STUDY MATERIAL:

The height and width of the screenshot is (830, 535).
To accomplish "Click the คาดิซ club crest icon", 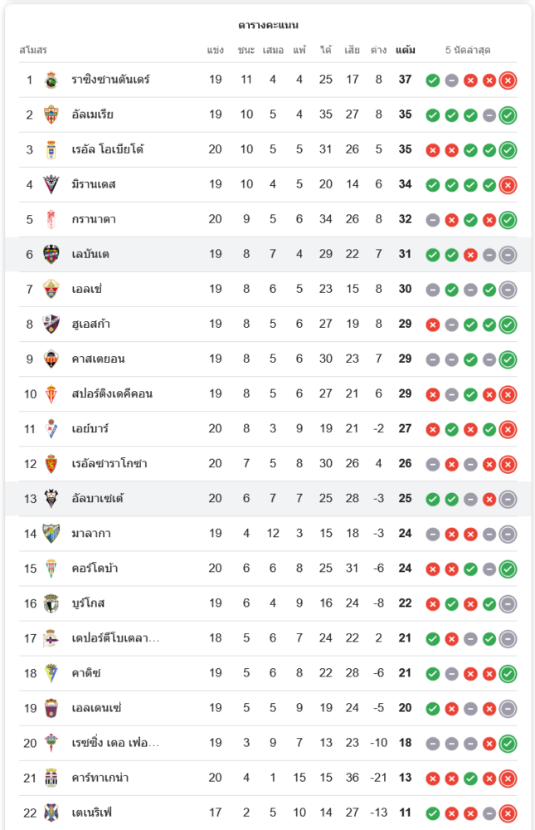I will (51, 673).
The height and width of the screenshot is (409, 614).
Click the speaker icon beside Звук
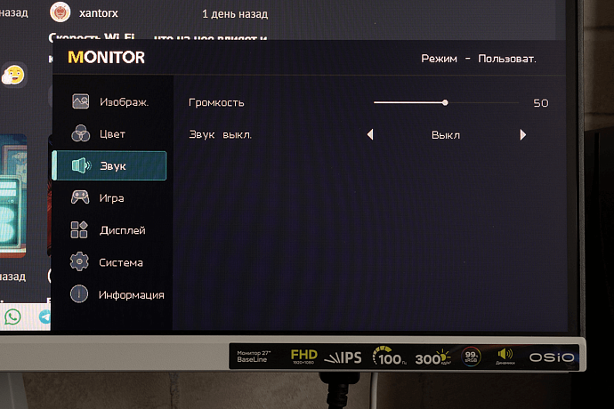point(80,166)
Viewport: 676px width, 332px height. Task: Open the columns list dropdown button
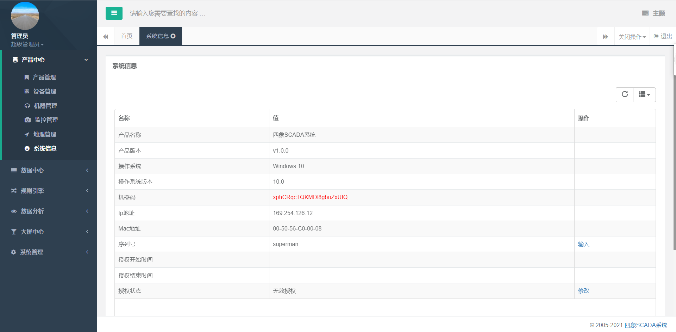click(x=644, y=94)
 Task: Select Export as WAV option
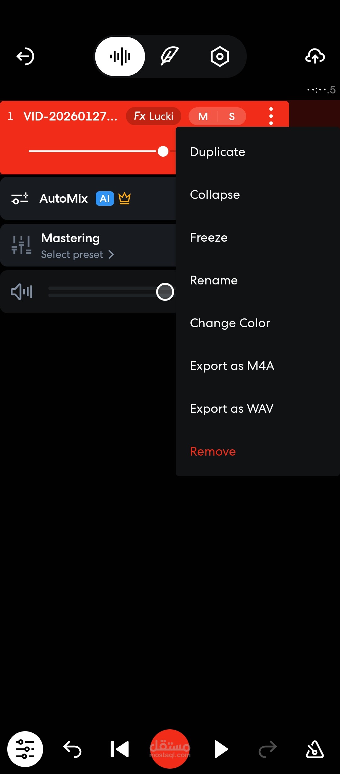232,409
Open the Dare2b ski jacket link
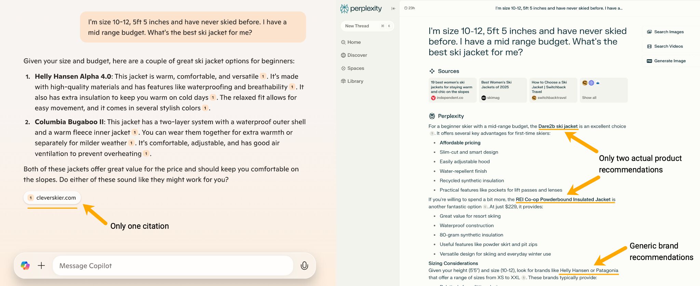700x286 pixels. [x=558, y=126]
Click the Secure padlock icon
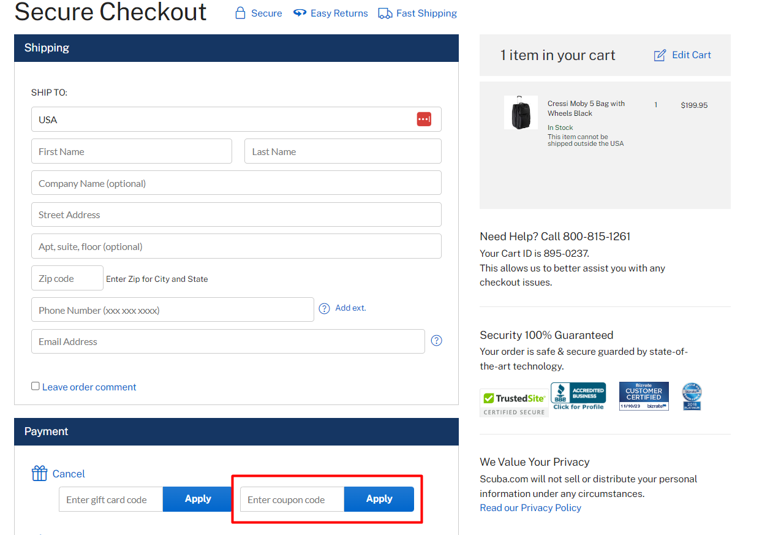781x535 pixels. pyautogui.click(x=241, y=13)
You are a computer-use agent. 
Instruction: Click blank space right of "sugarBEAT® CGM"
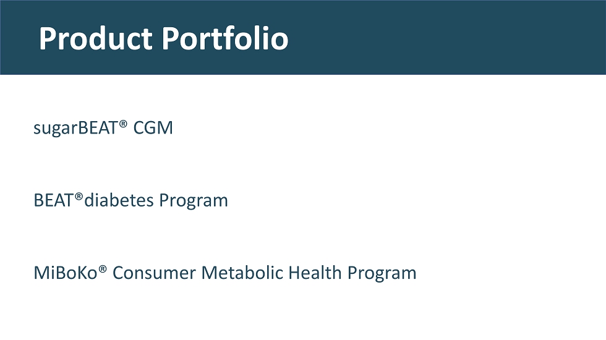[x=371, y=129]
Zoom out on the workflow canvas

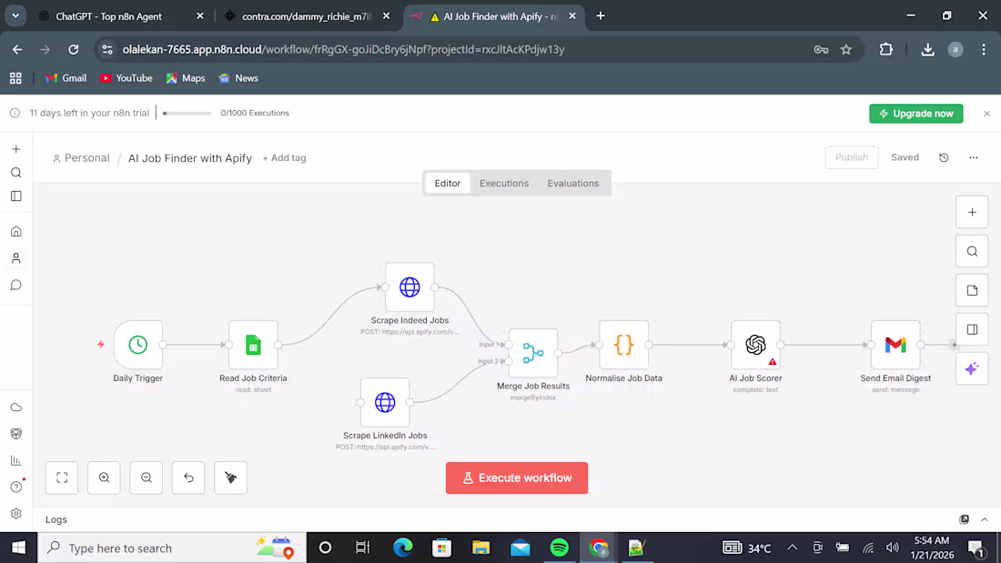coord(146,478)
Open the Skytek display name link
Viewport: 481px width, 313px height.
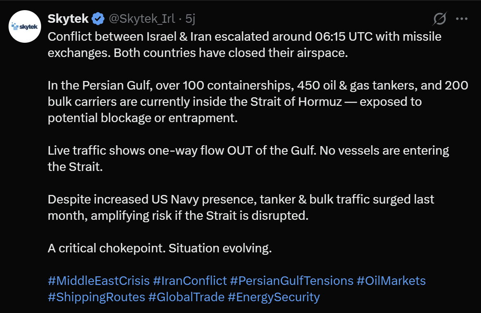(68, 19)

PROBLEM DESCRIPTION: In the entries above, find the line containing "Open the Dare2b ski jacket link". Transcribe it and every later line to the end, exactly, and leave out the pictures.

ANSWER SPACE:
Open the Dare2b ski jacket link
700x286 pixels. [x=558, y=126]
Click the Secure padlock icon
781x535 pixels. pyautogui.click(x=241, y=13)
You are a computer-use agent. 
Instruction: Click blank space right of "sugarBEAT® CGM"
[x=371, y=129]
Zoom out on the workflow canvas

coord(146,478)
Open the Skytek display name link
Viewport: 481px width, 313px height.
(68, 19)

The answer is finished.